横断歩道を渡る時も電車に乗る時もいつだって音楽はそこにある。
……僕は、音楽が大嫌いだ。
***
高二、夏。
僕は好きでもないアコギを抱えて、誰もいない山へ向かっている。
僕の住んでいる街は田舎といえば田舎だが、電車に乗れば数駅先に都会がある、そんな場所だった。
僕は栄えているところがあまり好きじゃない。音が溢れすぎているからだ。
車の走る音、電車の走行音、大型ビジョン、信号機、誰かの怒号、笑い声……。
耳のいい僕にはあまりにもうるさすぎる。
僕は自分の耳がいいのを活かして、音楽業界に入ろうと思っていた。
ミュージシャンでなくとも、音響スタッフや作曲家、MIX師やレコーディングエンジニア、僕の力の使い道はいくらでもあった。
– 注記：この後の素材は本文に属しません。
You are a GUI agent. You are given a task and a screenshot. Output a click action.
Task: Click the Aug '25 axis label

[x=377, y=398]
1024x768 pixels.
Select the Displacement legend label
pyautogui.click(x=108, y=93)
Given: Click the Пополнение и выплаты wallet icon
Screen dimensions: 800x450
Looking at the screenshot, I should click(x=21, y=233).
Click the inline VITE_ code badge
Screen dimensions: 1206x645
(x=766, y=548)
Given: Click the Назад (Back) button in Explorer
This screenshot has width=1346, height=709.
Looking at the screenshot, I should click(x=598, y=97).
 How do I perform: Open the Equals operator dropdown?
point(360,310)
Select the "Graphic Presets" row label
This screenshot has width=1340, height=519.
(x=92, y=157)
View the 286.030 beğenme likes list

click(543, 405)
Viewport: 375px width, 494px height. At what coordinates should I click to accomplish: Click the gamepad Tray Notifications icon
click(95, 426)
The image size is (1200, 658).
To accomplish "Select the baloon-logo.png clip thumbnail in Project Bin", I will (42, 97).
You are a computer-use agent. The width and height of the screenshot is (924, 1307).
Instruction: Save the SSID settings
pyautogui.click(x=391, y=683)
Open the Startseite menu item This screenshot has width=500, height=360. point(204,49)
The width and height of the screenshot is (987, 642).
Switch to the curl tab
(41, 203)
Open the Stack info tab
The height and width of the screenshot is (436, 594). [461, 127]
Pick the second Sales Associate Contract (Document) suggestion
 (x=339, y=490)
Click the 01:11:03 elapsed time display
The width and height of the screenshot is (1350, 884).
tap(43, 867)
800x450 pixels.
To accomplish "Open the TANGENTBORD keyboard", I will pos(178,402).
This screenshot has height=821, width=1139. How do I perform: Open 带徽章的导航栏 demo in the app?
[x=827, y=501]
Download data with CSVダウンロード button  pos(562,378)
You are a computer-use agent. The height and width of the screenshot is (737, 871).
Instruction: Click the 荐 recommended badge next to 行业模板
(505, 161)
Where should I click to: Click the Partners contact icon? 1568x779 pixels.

でも、僕はもう音楽業界に入ることを諦めた。諦めざるを得なかった。
夢を失った高二の夏。
僕はやるせない思いでアコギ片手に家を飛び出した。
誰もいない、音の少ない山へ行きたくなったのだ。
山道の入口付近に自転車を停め、僕は山へ足を踏み入れる。
木漏れ日が肩をくすぐり、山のいい匂いが僕の胸を満たした。
僕は少し登った先にあるベンチに腰をかけ、好きでもないアコギを取り出した。
いつも通り顔を見せるアコギに少し嫌気がさしたが、僕はいつも通りストラップを肩にかけた。
そして、ひと想いに弦を弾いてコードを掻き鳴らした。
しかし、音は聞こえない。
どのコードを鳴らそうが、どの曲を弾こうが、何も聞こえない。
それどころか、僕はここに来るまで何も聞かなかったし、今だって、煩いはずの蝉の声1つ聞こえない。
僕の耳はもう、決して良くないのだ。
……あれほど嫌った、世界に満ち溢れていた音が、今ではこんなに恋しい。
僕はギターを投げ、大声で叫んだ。
無論、僕自身の声は聞こえない。ただ、喉が痛むだけだ。
溢れ出す涙を拭い、僕はギターを拾った。
「……音楽なんて、大嫌いだ」
僕は確かにそう言って、ギターをケースに仕舞い、山を降りた。
この世界には音楽が溢れすぎている。
横断歩道を渡る時も、電車に乗る時も、音楽はいつだってそこにある。
でも、僕にはもう聞こえない。
―――僕は音楽が大嫌いだ。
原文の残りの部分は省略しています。